I sometimes do it within the same table. It's a bit of a hack. What you want is a column called revision_id (something to point back to the master record). You'd want a state column to track if it's a draft, revision, active, etc. You might also want a sequence column too, so that when you apply drafts, you can compare if the draft can modify the master record (if sequence column doesn't match, you prevent the draft from overwriting master record data). Upon applying a draft to the master record, you do a deep clone of the existing record, insert the existing data as a new row pointing back to the master row via revision_id.

So, this is per-record versioning only, and isn't tracking tables as a whole or schema changes, correct?

I wrote[0] about a method I've used with success in the past. Essentially you use the previous version's hash as the name for the next version. The benefit is that merging the work of multiple developers is easier. I ran the process manually when I did it and would love to hear if someone writes a script that makes the process easier.

[0]: https://medium.com/@clord/for-migration-of-schemas-use-versi...

So, your data versions form a DAG, sort of like Git commits?

Do you mean schema, not data?

I've seen three schemes used in production:

- single number versioning (V1->V2->V3->V4) - this is the scheme Android's sqlite helper insists on https://developer.android.com/reference/android/database/sql...

- full version numbers, but well defined upgrade tracks enforced in code.

- token based (e.g. a list of upgrades that have been applied)

Schema changes are only one (admittedly, particularly troublesome) type of change that should be versioned. Record changes, additions, and deletions can in many cases be usefully versioned as well.

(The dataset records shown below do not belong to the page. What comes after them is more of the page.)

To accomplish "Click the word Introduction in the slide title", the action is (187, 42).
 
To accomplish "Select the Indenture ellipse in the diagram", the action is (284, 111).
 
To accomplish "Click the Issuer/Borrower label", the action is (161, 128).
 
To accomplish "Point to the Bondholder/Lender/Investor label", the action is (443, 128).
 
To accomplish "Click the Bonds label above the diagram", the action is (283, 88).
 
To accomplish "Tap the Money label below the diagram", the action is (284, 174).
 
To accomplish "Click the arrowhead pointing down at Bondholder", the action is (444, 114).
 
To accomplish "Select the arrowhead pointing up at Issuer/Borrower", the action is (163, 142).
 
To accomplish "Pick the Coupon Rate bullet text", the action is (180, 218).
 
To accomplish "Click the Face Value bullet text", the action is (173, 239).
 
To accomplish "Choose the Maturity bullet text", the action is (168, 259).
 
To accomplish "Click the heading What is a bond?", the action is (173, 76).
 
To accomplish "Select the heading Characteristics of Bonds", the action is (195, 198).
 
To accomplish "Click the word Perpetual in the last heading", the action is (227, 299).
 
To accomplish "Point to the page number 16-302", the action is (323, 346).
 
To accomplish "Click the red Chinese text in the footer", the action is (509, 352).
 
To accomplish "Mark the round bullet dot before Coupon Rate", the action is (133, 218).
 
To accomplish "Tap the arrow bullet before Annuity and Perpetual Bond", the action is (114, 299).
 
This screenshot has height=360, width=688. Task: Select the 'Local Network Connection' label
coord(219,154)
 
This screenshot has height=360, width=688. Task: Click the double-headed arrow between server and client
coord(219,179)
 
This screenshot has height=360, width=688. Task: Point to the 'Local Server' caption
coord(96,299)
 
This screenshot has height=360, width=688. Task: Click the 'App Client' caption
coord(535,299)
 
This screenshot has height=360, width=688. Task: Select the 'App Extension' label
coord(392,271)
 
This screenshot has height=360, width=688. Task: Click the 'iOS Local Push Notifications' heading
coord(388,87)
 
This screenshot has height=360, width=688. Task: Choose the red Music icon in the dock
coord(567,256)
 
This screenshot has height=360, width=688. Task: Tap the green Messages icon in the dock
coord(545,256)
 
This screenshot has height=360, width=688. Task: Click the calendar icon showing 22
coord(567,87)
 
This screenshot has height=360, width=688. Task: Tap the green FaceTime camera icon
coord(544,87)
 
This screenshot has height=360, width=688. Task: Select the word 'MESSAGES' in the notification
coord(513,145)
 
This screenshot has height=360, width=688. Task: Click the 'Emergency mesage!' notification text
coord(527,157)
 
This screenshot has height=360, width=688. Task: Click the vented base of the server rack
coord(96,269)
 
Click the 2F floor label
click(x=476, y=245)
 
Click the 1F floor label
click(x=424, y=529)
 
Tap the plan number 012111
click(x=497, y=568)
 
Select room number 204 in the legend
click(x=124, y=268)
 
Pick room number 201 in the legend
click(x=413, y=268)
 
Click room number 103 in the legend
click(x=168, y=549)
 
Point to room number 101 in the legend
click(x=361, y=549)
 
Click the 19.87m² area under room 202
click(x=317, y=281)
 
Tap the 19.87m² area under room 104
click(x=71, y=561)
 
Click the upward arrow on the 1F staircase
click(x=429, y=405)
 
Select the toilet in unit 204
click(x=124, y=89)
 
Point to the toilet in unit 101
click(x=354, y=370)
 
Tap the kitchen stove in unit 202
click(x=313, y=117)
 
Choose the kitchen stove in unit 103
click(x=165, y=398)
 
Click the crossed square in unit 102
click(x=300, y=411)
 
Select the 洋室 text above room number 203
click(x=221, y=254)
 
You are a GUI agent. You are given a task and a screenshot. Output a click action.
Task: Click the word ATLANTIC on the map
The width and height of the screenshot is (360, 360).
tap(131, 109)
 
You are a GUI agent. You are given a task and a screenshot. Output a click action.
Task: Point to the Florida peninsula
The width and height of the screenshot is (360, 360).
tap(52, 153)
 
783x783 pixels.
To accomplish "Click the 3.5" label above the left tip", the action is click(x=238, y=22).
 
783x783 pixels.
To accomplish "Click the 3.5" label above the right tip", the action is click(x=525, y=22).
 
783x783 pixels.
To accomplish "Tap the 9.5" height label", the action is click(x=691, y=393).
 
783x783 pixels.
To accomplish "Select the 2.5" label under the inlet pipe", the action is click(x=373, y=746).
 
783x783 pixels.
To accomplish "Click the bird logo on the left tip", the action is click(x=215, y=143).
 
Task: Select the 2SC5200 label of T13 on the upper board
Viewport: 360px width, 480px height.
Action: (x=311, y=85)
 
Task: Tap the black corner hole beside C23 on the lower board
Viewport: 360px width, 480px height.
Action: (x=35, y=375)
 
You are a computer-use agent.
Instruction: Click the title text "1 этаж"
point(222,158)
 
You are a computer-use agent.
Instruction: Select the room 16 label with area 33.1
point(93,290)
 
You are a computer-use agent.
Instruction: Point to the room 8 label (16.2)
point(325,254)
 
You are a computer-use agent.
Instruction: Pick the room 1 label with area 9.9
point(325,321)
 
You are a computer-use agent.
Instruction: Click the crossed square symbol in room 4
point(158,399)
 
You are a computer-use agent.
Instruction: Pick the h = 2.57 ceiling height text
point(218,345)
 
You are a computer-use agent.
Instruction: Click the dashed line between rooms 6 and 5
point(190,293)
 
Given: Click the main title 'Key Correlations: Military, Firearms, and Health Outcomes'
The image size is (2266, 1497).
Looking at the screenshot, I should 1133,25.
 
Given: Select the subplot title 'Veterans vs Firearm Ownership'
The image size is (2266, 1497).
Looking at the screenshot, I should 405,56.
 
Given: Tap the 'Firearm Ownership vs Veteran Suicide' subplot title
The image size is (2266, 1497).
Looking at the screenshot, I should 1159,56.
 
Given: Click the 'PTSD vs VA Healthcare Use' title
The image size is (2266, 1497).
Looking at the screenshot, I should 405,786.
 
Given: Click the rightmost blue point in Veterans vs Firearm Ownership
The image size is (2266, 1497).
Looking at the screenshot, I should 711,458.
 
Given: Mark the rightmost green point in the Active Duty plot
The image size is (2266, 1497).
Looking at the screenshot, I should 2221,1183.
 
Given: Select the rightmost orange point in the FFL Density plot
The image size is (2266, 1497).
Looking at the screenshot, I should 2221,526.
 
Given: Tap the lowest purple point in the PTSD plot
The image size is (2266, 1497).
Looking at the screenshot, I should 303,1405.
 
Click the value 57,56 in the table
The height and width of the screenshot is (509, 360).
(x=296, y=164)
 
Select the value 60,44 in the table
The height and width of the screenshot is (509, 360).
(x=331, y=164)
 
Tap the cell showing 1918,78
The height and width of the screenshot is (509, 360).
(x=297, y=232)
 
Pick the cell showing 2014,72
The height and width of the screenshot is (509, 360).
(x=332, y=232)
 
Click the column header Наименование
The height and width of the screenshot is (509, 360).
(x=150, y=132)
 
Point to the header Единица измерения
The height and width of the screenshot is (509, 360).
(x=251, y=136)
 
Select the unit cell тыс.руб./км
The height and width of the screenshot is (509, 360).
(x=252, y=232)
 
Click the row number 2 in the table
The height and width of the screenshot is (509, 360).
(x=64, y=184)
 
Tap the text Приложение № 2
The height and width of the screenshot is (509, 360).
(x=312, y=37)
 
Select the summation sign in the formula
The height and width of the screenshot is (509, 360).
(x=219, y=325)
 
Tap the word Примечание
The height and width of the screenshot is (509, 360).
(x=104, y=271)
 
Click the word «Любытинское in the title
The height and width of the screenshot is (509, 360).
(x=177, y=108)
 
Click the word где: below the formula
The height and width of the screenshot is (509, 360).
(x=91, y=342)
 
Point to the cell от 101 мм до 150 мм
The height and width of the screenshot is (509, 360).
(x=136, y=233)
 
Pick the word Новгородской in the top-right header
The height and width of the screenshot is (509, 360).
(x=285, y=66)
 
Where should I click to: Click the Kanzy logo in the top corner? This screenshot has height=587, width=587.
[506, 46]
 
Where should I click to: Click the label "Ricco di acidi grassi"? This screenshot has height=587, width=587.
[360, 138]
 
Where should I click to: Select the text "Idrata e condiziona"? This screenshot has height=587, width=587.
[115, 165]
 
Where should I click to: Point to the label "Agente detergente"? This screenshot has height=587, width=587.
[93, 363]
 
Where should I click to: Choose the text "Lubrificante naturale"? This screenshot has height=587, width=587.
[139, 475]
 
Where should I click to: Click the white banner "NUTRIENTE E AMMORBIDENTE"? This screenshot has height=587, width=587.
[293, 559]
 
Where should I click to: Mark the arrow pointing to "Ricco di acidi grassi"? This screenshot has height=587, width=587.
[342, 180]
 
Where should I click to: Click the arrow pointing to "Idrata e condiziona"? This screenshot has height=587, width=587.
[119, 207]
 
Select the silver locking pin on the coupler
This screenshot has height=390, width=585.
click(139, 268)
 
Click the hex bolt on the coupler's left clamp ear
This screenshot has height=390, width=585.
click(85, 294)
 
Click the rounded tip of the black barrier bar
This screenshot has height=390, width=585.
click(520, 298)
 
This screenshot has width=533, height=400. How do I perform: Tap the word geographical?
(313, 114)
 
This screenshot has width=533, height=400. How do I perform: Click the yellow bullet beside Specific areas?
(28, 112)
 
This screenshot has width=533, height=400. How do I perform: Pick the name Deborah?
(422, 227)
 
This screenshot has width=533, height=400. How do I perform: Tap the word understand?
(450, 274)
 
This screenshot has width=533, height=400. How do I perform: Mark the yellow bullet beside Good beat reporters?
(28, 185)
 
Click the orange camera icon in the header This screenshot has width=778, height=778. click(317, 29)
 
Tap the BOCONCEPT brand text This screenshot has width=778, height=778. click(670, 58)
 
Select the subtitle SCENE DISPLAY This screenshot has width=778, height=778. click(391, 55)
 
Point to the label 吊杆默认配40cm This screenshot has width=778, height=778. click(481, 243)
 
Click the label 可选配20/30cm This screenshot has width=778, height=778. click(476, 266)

That is, imagine that after a version of the data is released it increases 10X, but the schema doesn't change. That might still be worth making a release for, right?

Typically what I see in the wild are data dumps on some sort of semi-regular schedule such as weekly, monthly, or annually, "versioned" with the timestamp or some derivative thereof (eg. "August 2016").

This is much better than nothing, but just as a source dump for each release of an application or other software in a tarball is not as useful as being able to check out a tagged release from a repo, so too versioned data releases that can be checked out with a tag from a repo would be more helpful that a data tarball.

I've also seen single-number versioning in production that goes '' -> 'v2' -> 'v3' :)

I suggest you look into schema migration tools.

What I have done in the past is to prefer lazy migrations (migrate once you access an old record), rather than migrating everything in batch.

Also a good idea to archive data that hasn't been used, moving it outside your primary database.

I am pretty familiar with several, such as Alembic, South, Django Migrations, etc.

I'm not just interested in versioning schema changes, but data changes as well.